Fake Airdrop Scam Hits Cointelegraph Through Ad Exploit

3-min Read0 Comments

  • crypto-scams
  • airdrops
  • wallet-security

Cointelegraph's ad infrastructure was compromised to run a phishing scam posing as a fake CTG token airdrop. Learn how the attack worked and how to protect your wallet.

Cointelegraph Ad Exploit: What Happened?

Over the weekend, Cointelegraph, a trusted name in crypto news, fell victim to a sophisticated front-end exploit delivered through its ad infrastructure. The attack involved a fake pop-up advertising a bogus “CTG” token airdrop that lured users into connecting their crypto wallets. This phishing scam used Cointelegraph’s visual identity and fabricated data to deceive visitors, making it appear like a legitimate giveaway campaign.

Details of the Fake CTG Airdrop Scam

The pop-up claimed visitors had been selected to receive 50,000 “CTG” tokens—purportedly worth over US$5,500 (around AU$8,506)—as part of a supposed “fair launch.” Victims were encouraged to connect their wallets, unknowingly giving scammers access to sensitive data and digital assets. To reinforce the illusion, fake audit credentials and doctored token data were included.

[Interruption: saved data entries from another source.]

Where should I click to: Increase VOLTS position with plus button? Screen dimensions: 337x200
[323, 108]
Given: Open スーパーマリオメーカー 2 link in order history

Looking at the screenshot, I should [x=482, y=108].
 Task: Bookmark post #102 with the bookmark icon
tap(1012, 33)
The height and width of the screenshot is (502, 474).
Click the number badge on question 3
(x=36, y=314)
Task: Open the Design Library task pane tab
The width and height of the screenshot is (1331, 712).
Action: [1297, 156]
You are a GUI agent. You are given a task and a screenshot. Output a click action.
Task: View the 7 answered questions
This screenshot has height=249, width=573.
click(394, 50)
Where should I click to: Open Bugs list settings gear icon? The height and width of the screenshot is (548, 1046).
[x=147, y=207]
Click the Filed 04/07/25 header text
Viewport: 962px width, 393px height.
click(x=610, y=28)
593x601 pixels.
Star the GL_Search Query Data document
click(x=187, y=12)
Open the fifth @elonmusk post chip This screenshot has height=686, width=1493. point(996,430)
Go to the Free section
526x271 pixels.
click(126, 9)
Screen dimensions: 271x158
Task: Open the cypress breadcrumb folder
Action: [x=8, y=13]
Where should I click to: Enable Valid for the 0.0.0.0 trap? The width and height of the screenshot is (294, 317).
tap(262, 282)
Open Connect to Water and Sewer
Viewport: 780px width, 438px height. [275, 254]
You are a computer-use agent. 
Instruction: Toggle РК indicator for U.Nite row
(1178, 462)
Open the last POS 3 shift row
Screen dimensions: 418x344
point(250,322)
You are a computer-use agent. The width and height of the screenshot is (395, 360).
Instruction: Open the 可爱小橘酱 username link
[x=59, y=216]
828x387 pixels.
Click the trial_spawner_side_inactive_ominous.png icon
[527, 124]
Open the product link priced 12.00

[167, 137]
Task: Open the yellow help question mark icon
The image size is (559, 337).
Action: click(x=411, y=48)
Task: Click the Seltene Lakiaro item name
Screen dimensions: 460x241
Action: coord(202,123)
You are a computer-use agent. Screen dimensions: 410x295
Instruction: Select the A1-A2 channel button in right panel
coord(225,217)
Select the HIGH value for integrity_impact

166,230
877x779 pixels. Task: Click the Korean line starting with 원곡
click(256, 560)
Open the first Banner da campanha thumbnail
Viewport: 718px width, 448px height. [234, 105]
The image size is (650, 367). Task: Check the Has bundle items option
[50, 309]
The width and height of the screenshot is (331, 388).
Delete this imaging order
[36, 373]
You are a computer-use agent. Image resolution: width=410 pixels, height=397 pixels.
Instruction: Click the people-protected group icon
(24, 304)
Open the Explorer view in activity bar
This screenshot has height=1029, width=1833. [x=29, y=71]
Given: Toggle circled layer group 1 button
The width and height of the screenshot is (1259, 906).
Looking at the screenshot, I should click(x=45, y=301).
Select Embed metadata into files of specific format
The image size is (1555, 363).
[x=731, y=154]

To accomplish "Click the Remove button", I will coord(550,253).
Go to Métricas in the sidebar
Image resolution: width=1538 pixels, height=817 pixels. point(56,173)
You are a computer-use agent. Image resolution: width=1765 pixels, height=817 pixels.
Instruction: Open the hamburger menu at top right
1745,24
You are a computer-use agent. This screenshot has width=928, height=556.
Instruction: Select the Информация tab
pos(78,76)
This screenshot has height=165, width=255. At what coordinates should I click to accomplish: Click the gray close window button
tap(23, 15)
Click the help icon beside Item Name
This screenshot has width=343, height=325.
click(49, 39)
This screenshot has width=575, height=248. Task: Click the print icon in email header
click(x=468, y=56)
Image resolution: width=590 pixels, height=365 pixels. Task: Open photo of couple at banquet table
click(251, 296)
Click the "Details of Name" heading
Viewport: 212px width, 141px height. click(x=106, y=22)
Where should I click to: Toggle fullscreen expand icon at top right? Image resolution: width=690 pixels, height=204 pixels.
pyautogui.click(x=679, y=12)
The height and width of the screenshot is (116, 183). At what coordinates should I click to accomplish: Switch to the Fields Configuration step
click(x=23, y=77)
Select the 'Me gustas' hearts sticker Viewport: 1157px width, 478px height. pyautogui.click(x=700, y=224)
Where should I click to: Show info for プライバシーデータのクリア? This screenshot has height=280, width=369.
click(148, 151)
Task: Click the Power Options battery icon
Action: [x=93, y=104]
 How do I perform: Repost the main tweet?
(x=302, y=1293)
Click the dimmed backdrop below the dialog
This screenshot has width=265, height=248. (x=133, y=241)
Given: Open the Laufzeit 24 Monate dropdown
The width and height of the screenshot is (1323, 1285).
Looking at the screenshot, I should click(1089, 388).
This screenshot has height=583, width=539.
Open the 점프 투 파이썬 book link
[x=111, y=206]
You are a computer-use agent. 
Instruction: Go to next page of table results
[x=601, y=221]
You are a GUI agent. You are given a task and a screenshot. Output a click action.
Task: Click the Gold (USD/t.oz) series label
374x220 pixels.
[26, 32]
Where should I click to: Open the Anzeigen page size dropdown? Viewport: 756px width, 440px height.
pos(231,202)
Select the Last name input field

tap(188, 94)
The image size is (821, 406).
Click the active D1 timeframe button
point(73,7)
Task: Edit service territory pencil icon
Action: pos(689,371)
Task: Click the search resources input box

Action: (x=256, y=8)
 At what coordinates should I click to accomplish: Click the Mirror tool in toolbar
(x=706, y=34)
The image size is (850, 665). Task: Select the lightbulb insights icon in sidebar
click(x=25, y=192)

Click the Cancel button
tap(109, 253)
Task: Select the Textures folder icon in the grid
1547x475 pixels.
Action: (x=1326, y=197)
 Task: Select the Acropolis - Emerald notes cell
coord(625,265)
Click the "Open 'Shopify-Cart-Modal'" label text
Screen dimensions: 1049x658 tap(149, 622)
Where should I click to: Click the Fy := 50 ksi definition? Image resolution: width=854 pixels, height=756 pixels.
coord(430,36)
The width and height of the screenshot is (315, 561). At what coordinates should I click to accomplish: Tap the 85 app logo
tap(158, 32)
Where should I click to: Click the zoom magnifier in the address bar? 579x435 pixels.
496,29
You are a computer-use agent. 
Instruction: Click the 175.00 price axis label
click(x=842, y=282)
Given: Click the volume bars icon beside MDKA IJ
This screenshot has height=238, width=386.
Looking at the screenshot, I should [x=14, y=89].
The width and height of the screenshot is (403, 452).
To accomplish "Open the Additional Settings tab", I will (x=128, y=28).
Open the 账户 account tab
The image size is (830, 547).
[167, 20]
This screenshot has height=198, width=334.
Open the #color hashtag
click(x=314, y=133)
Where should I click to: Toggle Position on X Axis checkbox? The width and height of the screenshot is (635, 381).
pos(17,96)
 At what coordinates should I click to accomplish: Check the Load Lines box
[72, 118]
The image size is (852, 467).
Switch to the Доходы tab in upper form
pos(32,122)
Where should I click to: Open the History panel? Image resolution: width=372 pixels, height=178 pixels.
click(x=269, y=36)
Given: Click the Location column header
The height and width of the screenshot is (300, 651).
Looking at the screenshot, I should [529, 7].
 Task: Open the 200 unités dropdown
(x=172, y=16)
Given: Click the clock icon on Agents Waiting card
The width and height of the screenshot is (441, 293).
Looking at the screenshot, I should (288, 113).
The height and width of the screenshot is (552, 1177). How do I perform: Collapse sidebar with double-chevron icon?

How the Exploit Was Carried Out

Security researchers confirm that the breach wasn’t through Cointelegraph’s core systems but via third-party ad scripts. Attackers inserted malicious JavaScript through an ad network integrated on the site. This kind of vulnerability, known as a supply chain exploit, is becoming more common, particularly on high-traffic platforms.

Wider Implications and Similar Incidents

This is not an isolated incident. Just days earlier, CoinMarketCap experienced a similar attack with fake giveaways delivered through injected front-end code. These coordinated efforts show a growing trend: phishing scams using compromised ad systems on trusted platforms to reach unsuspecting users.

The Cointelegraph incident highlights how even secure websites can be exploited indirectly, making vigilance crucial. These types of scams rely on blending real branding with deceptive messaging to manipulate users into taking risky actions.

How to Stay Safe from Fake Airdrop Scams

  • Never connect your wallet from a pop-up: If a website prompts you to connect your wallet via a pop-up or ad, exit immediately and verify directly on the official platform.
  • Don’t trust ‘free tokens’ offers: Be wary of giveaways, especially those with high token values or time-limited offers. If it seems too good to be true, it probably is.
  • Check for official announcements: Real airdrops are typically announced on the official websites or social media accounts of the project.
  • Use browser and ad blockers: Prevent malicious ad scripts by using trusted browser extensions and ad-blocking tools.
  • Keep wallets isolated: Use separate wallets for everyday use and for interacting with new projects, minimising risk to your main holdings.
  • Report suspicious activity: If you’ve encountered a scam or lost access to your wallet, report it to Scamwatch and your wallet provider immediately.

As phishing tactics evolve, it's vital to stay informed and cautious. Even trusted websites like Cointelegraph are not immune to the vulnerabilities posed by third-party ad services.